Krishnan wrote that repudiating Leninist teachings on dual role of national bourgeoisie, party adopted infantile sectarianism and left adventurism, as if as an ‘occupational disease’! "Joshian reformism" was denounced as a ‘war cry’.

Krishnan writes: "Though PC Joshi was included in the official panel for the new central committee which had been proposed from the platform, he was voted out. This was done in an underhand manner..." NK says ‘Joshi period’ was a glorious period.

After return from party congress, Krishnan went to see a film to relax. Suddenly his photo was flashed on the screen announcing a reward. He froze on his seat. He simply disappeared after the lights went out.

Underground provincial committee meeting was held in April 1948 outside Madras. One day, he ran away while in delirium with pneumonia after seeing Mysore Special Police (MSP) van. He stayed secretly in his father-in-law's house, home minister at the time. After admission in hospital, Dr Srinivasan managed his escape through the morgue. Krishnan's little daughter ‘Indi’ was instrumental in ‘reporting’ his presence in Moscow. The report found its way into intelligence files, becoming a subject of enquiries including by home minister. All the while NK was in India!

NK was suspended from Polit Buro in 1950 with four others including BTR. Due to TB and other ailments, he and Parvati spent months in Hazaribagh, and later in Kalimpong. He was accused No. 1 in Trichy Conspiracy Case, and remained underground till 1952.

===After 1952===
After working underground in Kerala, NK finally settled down in Coimbatore in May 1953, organizing industrial workers, particularly textile workers. To make a living, he and Parvati opened an evening school for worker-students preparing for Matric. He also took up private tuitions. Parvati took up part-time lectureship.

He was elected a vice-president of AITUC. He was also on the general council of the WFTU. He was a state party secretariat member from 1960 to 64.

NK was elected to National Council of CPI in 1961.

In 1964 he shifted to CPI headquarters in New Delhi. He was elected to party's CEC and secretariat, heading party's International Department. He was member of Rajya Sabha for four years from 1970.

===Specialist in international affairs===
NK Krishnan was a specialist in international affairs, and represented CPI in several world conferences. He was involved, as member of CPI delegation, in the preparation of world Communist conference of 1969 in Moscow. He met several figures including Alexei Kosygin of CPSU. He attended congresses of a large number
of CPs. He reported to NC of CPI on world events. NK made a flag-hoisting speech at CPI congress in Calcutta in 1989.
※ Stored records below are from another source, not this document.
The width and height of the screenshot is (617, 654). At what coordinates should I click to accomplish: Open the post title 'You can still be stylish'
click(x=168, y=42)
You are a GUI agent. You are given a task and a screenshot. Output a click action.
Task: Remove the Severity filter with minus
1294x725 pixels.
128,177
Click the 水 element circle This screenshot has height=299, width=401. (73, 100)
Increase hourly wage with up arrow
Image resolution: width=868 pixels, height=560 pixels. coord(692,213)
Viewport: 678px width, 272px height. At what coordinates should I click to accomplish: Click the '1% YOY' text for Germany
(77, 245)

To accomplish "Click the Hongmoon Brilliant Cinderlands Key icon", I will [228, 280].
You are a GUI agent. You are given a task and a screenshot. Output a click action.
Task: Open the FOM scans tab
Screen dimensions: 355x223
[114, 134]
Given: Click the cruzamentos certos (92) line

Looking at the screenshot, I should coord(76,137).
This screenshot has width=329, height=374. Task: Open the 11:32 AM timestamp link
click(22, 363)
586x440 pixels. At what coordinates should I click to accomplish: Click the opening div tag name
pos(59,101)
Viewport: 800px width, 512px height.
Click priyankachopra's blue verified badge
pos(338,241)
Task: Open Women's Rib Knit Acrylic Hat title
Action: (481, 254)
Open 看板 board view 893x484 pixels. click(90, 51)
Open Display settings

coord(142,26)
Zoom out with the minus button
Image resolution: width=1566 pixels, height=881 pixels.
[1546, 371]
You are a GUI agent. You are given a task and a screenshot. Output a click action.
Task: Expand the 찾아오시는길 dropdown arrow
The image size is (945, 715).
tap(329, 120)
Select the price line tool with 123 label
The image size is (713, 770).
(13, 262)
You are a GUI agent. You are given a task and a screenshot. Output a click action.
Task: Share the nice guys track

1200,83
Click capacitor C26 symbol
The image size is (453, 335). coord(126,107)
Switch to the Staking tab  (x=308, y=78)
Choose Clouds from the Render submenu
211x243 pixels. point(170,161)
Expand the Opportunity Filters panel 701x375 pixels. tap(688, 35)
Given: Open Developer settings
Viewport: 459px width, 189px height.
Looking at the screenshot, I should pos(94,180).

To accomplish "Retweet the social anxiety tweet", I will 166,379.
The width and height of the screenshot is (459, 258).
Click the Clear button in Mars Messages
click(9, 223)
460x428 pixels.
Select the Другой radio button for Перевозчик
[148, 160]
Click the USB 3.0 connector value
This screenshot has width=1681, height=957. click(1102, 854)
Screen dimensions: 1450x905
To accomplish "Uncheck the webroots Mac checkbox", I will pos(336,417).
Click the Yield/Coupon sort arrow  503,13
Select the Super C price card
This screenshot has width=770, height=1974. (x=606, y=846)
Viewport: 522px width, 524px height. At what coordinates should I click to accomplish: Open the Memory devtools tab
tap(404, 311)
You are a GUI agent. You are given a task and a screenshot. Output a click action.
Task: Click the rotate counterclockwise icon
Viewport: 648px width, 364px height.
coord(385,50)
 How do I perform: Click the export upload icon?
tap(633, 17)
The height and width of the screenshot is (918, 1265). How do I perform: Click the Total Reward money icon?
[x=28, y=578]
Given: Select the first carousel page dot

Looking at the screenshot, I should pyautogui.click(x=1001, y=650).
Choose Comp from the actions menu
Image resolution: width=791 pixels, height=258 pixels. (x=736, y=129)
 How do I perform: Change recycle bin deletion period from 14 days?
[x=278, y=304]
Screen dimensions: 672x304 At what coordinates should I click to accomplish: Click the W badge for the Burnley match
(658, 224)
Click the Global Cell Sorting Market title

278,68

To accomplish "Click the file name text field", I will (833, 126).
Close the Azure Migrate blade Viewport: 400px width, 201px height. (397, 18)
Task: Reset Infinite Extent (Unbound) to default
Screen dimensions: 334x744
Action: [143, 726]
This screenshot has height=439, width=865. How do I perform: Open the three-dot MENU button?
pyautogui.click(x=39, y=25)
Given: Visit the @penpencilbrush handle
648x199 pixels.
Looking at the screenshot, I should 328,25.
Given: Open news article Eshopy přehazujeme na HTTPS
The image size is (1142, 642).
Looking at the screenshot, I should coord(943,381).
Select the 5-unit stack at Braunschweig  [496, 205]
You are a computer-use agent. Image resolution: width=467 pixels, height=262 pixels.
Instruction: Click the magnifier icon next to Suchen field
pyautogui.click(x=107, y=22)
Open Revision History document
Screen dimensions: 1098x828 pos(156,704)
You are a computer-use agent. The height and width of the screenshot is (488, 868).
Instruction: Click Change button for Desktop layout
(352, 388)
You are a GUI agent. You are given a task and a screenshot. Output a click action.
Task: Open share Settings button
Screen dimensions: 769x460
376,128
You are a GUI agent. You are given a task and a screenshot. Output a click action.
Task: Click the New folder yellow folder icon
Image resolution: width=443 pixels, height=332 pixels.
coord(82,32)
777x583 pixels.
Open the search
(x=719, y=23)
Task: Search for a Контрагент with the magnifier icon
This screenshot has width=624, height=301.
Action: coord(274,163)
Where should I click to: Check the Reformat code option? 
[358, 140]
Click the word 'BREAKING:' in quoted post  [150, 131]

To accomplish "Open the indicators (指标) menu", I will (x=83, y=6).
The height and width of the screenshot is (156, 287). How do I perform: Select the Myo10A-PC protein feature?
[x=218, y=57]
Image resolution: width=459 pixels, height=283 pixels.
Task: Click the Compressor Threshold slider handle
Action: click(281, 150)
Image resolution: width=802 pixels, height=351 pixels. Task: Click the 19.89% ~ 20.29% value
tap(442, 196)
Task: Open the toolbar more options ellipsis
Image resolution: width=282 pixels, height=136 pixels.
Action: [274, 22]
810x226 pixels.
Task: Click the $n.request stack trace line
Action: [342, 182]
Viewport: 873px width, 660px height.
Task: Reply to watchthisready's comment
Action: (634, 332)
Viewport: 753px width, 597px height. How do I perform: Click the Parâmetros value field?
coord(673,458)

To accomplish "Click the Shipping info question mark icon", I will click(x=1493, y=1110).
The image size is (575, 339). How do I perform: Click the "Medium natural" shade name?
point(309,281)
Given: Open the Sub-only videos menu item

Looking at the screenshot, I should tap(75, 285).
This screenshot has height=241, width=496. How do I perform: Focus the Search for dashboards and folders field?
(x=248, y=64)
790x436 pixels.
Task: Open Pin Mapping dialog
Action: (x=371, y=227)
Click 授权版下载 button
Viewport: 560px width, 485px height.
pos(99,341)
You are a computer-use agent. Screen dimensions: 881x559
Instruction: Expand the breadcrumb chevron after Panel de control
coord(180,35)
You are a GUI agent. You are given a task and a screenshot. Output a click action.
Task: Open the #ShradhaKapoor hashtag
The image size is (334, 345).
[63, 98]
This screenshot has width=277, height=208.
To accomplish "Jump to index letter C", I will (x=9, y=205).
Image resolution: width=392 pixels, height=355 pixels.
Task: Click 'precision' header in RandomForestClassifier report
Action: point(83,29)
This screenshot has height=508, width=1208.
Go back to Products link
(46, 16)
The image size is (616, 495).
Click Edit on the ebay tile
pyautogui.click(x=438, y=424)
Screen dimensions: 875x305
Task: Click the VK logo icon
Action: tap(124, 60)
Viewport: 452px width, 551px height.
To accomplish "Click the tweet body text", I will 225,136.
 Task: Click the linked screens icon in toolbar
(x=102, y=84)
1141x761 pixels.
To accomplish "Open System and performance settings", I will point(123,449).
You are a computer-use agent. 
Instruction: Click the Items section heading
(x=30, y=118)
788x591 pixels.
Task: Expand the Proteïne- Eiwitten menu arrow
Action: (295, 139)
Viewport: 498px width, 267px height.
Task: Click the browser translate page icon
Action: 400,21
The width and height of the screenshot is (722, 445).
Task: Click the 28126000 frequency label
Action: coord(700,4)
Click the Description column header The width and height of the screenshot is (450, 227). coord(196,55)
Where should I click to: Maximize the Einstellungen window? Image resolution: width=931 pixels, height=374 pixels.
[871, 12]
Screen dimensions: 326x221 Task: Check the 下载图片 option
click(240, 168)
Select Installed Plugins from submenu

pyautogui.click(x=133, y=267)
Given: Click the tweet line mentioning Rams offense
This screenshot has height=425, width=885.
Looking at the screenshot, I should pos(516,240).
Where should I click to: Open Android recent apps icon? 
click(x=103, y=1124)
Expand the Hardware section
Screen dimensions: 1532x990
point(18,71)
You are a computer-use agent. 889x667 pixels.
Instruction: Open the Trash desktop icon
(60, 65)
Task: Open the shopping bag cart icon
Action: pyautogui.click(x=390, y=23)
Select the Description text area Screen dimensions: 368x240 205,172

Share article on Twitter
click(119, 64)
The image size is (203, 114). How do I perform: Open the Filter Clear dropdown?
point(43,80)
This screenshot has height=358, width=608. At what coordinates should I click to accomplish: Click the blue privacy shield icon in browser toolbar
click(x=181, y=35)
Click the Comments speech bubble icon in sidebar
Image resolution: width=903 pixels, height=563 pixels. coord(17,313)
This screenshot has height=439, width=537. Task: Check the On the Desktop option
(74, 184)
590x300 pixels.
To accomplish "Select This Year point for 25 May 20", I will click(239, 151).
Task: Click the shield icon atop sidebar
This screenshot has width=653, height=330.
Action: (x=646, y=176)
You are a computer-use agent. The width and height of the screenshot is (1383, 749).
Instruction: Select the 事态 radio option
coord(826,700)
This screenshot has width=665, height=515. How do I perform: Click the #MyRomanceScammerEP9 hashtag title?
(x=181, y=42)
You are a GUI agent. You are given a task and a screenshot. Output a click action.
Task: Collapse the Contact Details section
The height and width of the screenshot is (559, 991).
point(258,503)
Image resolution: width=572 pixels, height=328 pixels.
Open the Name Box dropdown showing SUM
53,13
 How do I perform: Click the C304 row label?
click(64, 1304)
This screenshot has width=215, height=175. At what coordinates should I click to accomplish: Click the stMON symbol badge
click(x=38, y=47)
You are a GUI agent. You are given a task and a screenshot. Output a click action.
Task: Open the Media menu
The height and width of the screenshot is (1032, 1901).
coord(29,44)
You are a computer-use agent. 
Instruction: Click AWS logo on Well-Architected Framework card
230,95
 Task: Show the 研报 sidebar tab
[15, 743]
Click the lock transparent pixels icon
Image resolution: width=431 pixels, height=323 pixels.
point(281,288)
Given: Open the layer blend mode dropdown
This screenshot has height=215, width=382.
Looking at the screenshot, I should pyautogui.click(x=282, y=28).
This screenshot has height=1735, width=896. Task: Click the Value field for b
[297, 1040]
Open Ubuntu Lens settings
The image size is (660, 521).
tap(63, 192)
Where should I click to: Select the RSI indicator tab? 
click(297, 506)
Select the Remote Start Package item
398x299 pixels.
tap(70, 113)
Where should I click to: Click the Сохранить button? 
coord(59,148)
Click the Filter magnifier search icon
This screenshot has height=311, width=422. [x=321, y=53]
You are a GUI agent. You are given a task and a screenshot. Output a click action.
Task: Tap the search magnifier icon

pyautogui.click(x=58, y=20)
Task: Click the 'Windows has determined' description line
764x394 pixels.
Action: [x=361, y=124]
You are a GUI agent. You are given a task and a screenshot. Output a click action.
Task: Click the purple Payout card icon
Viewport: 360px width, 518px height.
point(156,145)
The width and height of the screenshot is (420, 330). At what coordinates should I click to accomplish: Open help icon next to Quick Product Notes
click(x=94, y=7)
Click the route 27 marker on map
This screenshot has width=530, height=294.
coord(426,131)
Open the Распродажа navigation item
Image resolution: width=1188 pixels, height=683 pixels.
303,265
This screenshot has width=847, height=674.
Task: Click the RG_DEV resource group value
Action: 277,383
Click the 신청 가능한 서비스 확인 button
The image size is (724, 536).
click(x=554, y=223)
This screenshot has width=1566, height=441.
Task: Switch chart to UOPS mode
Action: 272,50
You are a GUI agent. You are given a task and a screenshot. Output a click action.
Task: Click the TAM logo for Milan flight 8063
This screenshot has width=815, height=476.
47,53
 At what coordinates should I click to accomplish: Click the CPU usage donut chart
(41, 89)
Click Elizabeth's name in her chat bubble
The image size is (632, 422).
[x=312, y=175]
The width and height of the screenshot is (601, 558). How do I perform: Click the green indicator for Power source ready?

NK Krishnan died on 2 November 1992 in Coimbatore.

== Union leader ==
- In 1953 he was leader of the All India Trade Union Congress and called for a general strike.
- In 1958 he was President of the Coimbatore Mill Workers' Union, with a membership of 16,000.

== Politics ==
Krishnan joined the Communist Party of India (Kerala) and rose to become an important leader in the party. He was nominated to the Rajya Sabha in 1970 and served as a member of the Rajya Sabha from 10 November 1970 to 2 April 1974.

== Family ==
In 1942, Krishnan married Parvathi, the only daughter of P. Subbarayan.